A Suprema Corte de Cassações da Itália negou, nesta sexta-feira (22), o pedido de extradição da ex-deputada Carla Zambelli ao Brasil.
A decisão, anunciada por seu advogado, determinou também a soltura imediata da ex-parlamentar, presa nos arredores de Roma desde julho de 2025.
Zambelli foi condenada pelo STF a 10 anos de prisão por invadir o sistema do Conselho Nacional de Justiça e fugiu ao exterior após a sentença.
A Corte de Cassações é a instância máxima do Judiciário italiano para julgamento de recursos.
Sua decisão esgota as vias judiciais do processo — mas não encerra o caso. O ministro da Justiça italiano, Carlo Nordio, tem até 45 dias após o acórdão para se manifestar, podendo manter ou reverter o resultado.
O advogado Alessandro Sammarco confirmou que Zambelli deverá deixar o presídio na manhã de sábado (23). A defesa acredita que a Corte identificou erros na sentença anterior, da Corte de Apelações.
Apenas dois dias antes, o ministro Alexandre de Moraes havia ordenado ao Ministério da Justiça e ao Itamaraty providências para efetivar a extradição — decisão que a Suprema Corte de Cassações agora anulou.
O argumento da cidadania italiana
A principal linha de defesa de Zambelli sempre foi sua cidadania italiana, obtida por direito de sangue.
Em março, a Corte de Apelações havia rejeitado essa tese, afirmando que a cidadania tinha "status meramente formal" e que ela não possuía "enraizamento social, territorial ou cultural efetivo na Itália".

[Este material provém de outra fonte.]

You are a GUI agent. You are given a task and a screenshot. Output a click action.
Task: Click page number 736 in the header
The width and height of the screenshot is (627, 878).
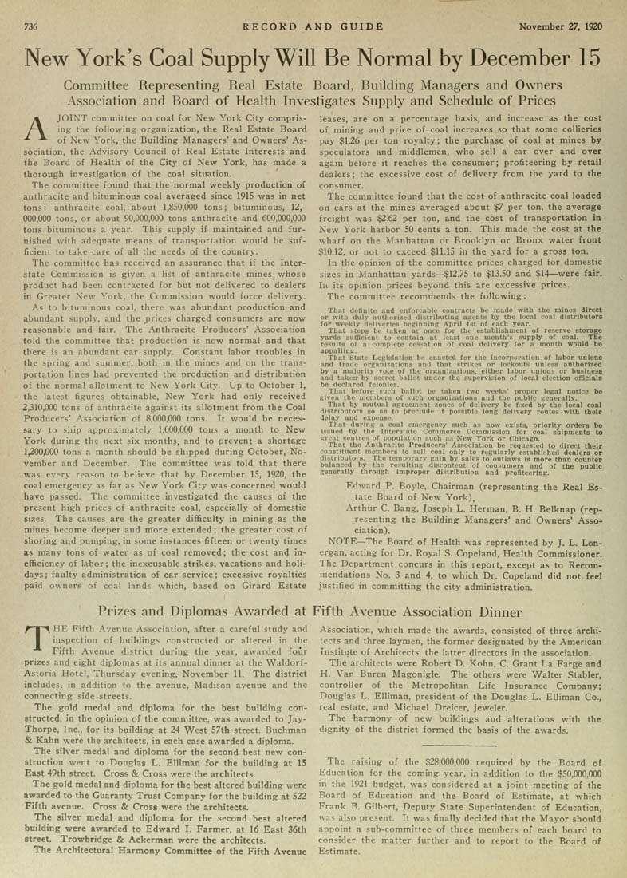coord(30,26)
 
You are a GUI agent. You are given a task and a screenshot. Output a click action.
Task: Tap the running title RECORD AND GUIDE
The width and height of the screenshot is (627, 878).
coord(313,26)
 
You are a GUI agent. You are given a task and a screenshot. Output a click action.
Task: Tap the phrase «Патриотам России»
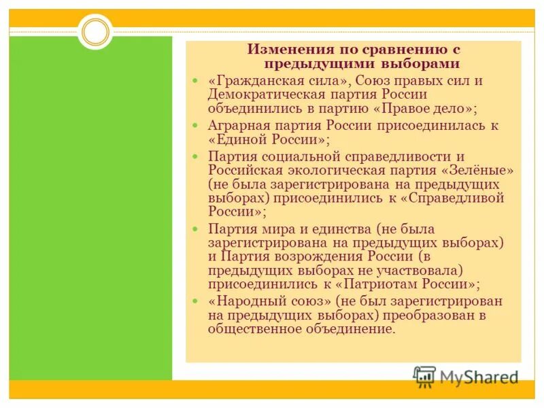(x=420, y=284)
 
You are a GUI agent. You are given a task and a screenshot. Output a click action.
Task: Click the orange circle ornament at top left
(x=95, y=32)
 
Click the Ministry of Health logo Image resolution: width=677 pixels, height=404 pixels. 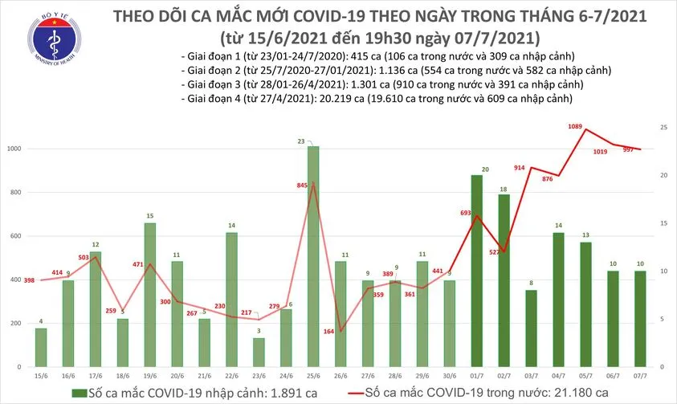[43, 40]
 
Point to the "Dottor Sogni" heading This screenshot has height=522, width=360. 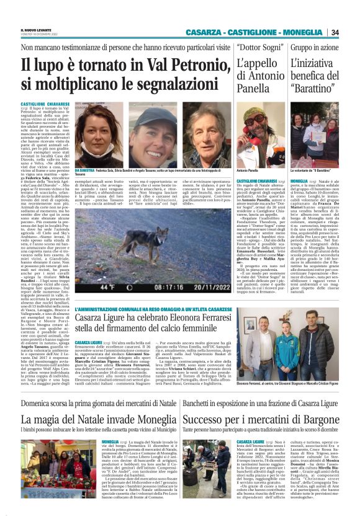pyautogui.click(x=258, y=47)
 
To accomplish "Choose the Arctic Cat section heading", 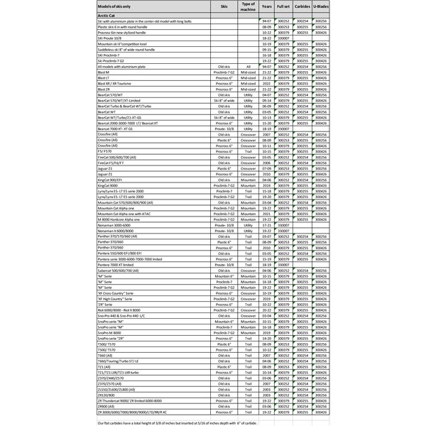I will pos(106,15).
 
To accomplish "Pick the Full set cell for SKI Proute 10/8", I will pos(283,38).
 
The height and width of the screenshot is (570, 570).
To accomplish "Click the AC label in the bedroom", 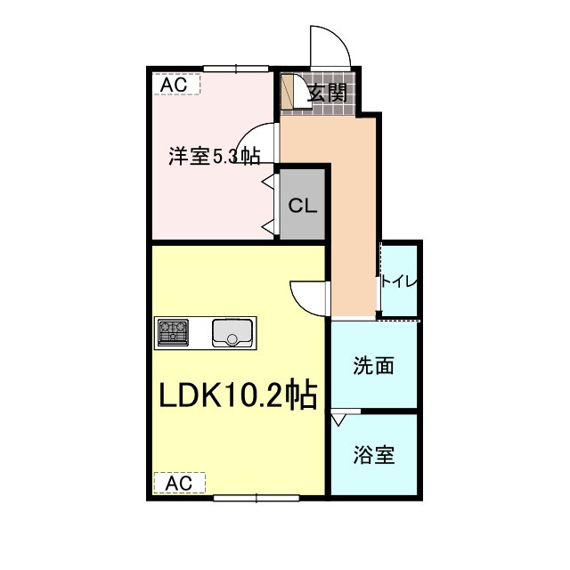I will (174, 84).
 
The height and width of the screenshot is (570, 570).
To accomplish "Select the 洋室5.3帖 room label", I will (215, 157).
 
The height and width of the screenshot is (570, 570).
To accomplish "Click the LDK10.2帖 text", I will (238, 395).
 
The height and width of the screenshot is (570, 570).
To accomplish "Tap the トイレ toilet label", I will (399, 281).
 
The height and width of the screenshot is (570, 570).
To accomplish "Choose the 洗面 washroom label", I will (373, 365).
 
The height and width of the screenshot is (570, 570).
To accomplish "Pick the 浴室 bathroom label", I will (373, 455).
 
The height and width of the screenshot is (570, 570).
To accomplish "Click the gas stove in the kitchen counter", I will (175, 332).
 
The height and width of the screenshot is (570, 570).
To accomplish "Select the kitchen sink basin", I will (233, 333).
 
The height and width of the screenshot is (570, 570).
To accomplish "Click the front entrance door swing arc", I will (328, 45).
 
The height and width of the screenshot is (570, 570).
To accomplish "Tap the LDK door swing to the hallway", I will (307, 296).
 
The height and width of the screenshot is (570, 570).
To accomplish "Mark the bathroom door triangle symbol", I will (339, 418).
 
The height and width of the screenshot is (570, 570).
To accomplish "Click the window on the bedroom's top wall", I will (236, 69).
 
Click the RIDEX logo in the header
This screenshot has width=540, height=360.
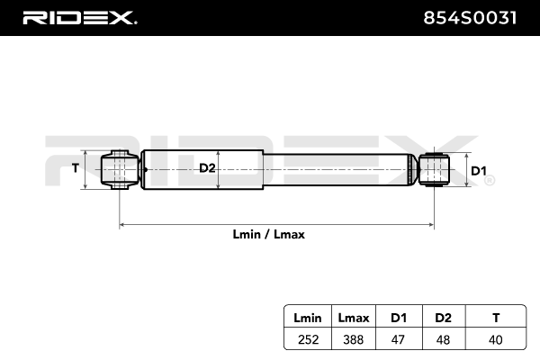(79, 18)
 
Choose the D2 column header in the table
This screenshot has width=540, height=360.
(442, 317)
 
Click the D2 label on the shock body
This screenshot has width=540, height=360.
(206, 168)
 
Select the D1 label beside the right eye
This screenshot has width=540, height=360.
(479, 171)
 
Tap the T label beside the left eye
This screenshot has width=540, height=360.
(76, 168)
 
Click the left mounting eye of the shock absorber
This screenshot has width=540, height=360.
(119, 170)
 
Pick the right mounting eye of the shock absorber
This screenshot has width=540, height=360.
(436, 170)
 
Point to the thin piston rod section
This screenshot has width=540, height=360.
(342, 170)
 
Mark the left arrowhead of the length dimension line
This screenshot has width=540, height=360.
(122, 223)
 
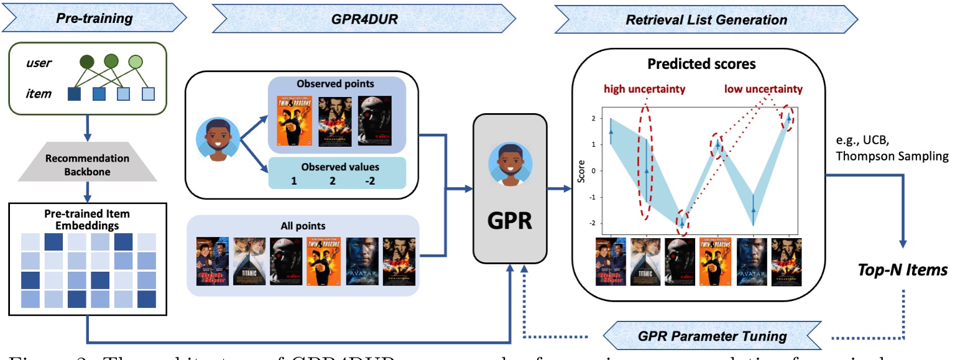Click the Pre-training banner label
(95, 18)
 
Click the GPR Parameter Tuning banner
(711, 336)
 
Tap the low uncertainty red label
(763, 90)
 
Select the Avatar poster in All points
(361, 261)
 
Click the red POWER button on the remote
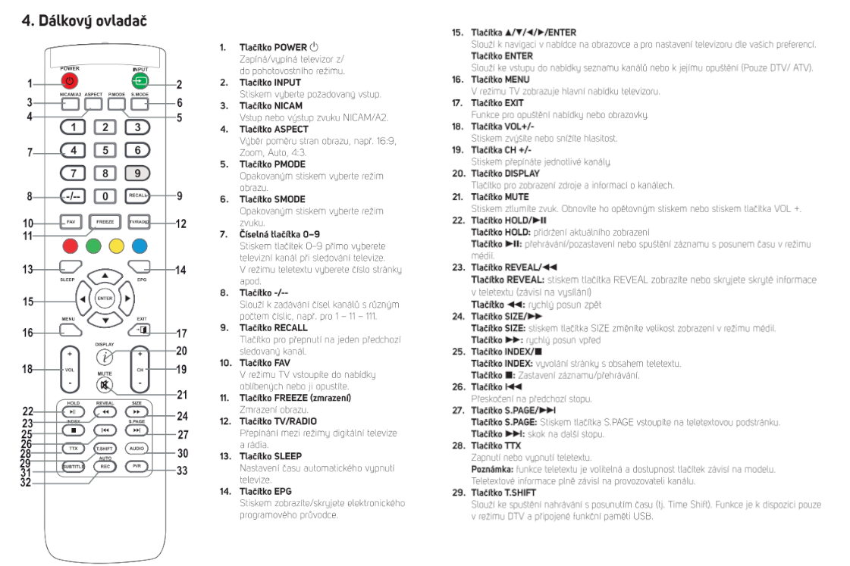70,80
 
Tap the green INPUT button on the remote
140,80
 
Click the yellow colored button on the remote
118,245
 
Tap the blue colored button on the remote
140,245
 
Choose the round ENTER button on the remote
105,299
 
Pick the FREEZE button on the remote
105,222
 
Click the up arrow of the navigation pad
105,275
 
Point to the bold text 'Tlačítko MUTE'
500,196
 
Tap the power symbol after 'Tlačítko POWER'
315,47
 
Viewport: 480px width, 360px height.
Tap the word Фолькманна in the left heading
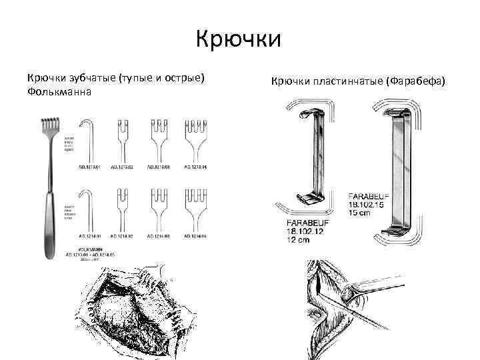tap(59, 91)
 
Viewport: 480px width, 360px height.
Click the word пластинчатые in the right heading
tap(346, 81)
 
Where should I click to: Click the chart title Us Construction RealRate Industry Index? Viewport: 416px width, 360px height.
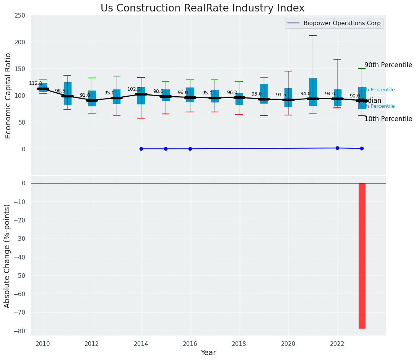(202, 8)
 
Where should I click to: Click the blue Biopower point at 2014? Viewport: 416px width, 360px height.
(141, 149)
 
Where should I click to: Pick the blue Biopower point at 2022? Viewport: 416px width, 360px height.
(337, 148)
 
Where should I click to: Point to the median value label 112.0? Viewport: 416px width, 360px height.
(36, 83)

Aquela sentença concluiu que Zambelli construiu sua vida política integralmente no Brasil — e que a dupla cidadania reforçava o vínculo com o país, não o enfraquecia.
O tratado bilateral Brasil-Itália, em vigor desde 1993, permite explicitamente a extradição e já foi acionado dezenas de vezes.
Zambelli está presa na Itália desde 29 de julho de 2025, em uma unidade penitenciária nos arredores de Roma com regimes de segurança média e alta.
O presídio enfrenta superlotação: com capacidade para 272 detentas, abriga 371 — e ainda opera com déficit de agentes penitenciários e pessoal administrativo.
O processo de extradição acumulou quatro adiamentos desde novembro do ano passado, por razões que incluíram greve de advogados em Roma e apresentação de novos documentos pela defesa.
Zambelli havia deixado o Brasil em maio de 2025, passando pelos Estados Unidos antes de se instalar na Itália. Após a prisão, declarou que queria ser julgada no país europeu.
A Justiça italiana manteve sua prisão preventiva por entender haver risco de fuga. Do lado brasileiro, o STF enviou documentação sobre a Penitenciária Feminina do Distrito Federal — a Colmeia — em resposta a questionamentos da corte italiana sobre as condições de detenção.